Without a doubt, we have to have freedom of opinion. This is essential to our way of life, and it is a prerequisite for any discussion and the basis of argumentation. In far too many cases where the press was severely restricted of its freedom of opinion have we seen democracy being replaced by autocracy. Just look at Russia, or Nazi Germany, or Lower freedom of press is associated with higher levels of corruption. It is thus clear that restricting as to what can be written, or is allowed to be written, has very high costs, and this power can be easily abused by a government that wants to misinform. However, as Hannah Arendt wrote in her 1967 essay Truth and Politics, “[f]reedom of opinion is a farce unless factual information is guaranteed and the facts themselves are not in dispute.” Thus, a way needs to be found to guarantee that a much larger share of factual information is being reported in the press. The point is that the press should not opinionate but inform.

Editors matter a lot. For example, you will have no chance to get a position at Fox News if you are a left-wing or socialist journalist. This thus, by necessity, makes Fox News an outlet for right-wing voices and can in no way lead to an objective assessment in the articles published by Fox News. Hence, one possible solution is to intervene when it comes to choosing editors of the press. If an editor has to be objective and not a partisan supporter of the press outlet they are supposed to run, then this has strong implications for the content of that outlet.

An additional option is to use quality labels for newspapers and journalists. One can imagine two simple approaches, both involving the creation of a watchdog. This watchdog would preferably be the general public, i.e. readership. The first one is a label for newspapers and/or journalists about how opinionated they are versus how much they rely on arguments. The idea would be that, for each author (and potentially newspaper), there is an opinion button. Readers can choose, on a scale from say 1-10, how opinionated the article is vs how objectively it has been written. By and large, with enough votes, authors will receive an official rating on their opinionatedness. This should bring more objective writing into the press, or at least inform readers about how opinionated a journalist in general writes.

The complementary approach would be to have a watchdog that is as independent as possible and studies the amount of fake or misleading information that is being spread by a newspaper or journalist. Together with every article the press would then have to publish a quality rating of the author according to that author’s share of fake or misleading information that (s)he spreads. In general it should be possible to classify fake or misleading information. For example, when Trump writes “The concept of global warming was created by and for the Chinese in order to make U.S. manufacturing non-competitive,” then this is a clear case of misleading the public with dangerous and fake thoughts. A statement like that would thus be flagged. A statement such as “I believe that the concept of global warming was created by…” is different, as it is clearly a personal opinion. At the same time it doesn’t carry the same weight as the previous statement and it is quite clear for laymen that here the author’s personal opinion is decisive.

One could thus imagine that each journalist would receive reputation points over time according to how opinionated and how well-researched (fact-checked) his or her writing is. This reputation scale would then be published with each article (at the top) that the author writes so that readers can anticipate what to expect from the article. Naturally this is not a fault-proof approach, but it could be a first step into the direction of reducing and punishing the spread of fake and false news and minimize opinion in the press in favor of more objective arguments.

DATA »
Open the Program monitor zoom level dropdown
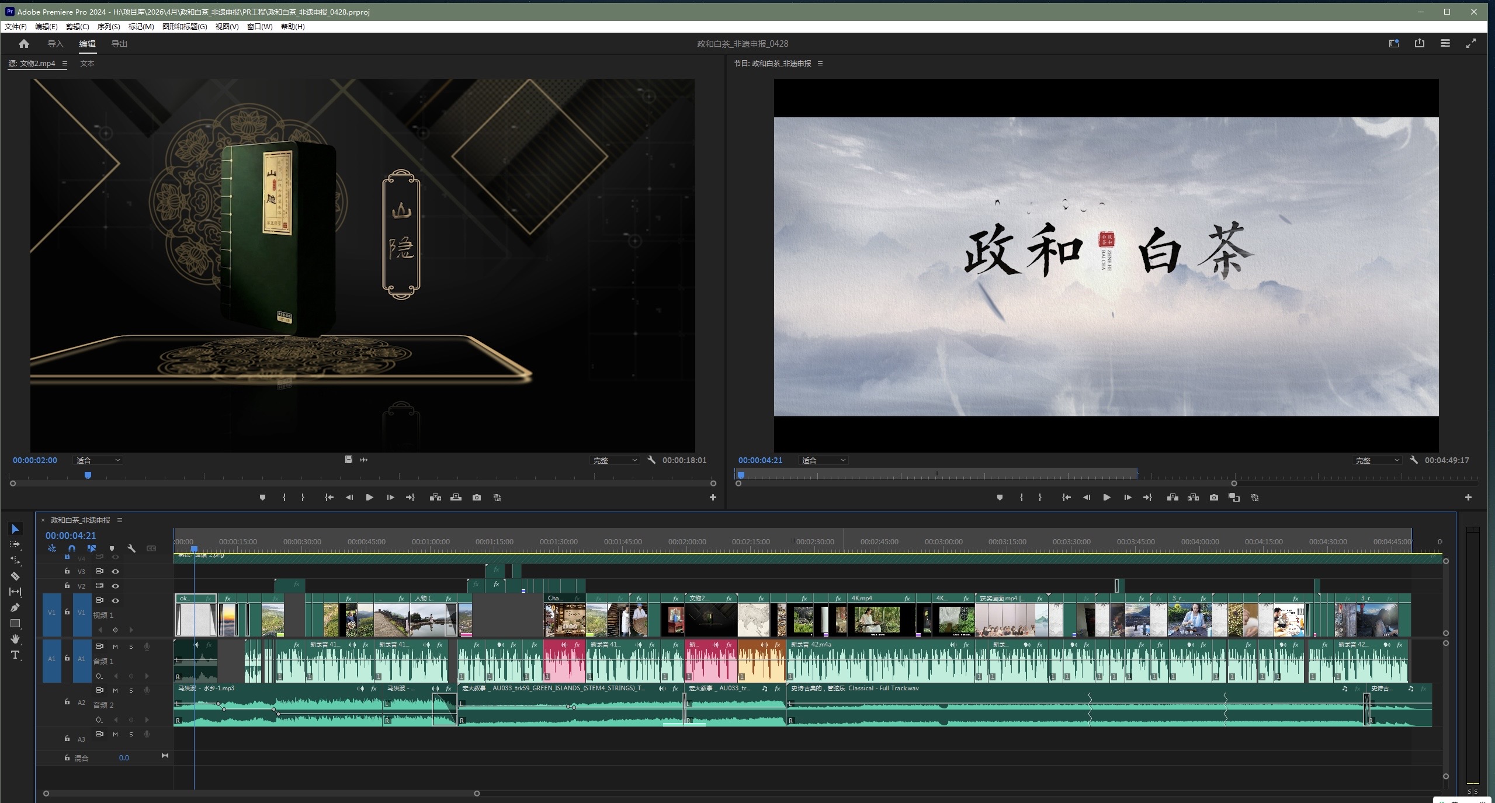1495x803 pixels. click(x=823, y=460)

AIM OF THE TASK »
List every person and every news organization that the passage on press freedom mentions by name.

TASK ANSWER »
Hannah Arendt, Fox News, Trump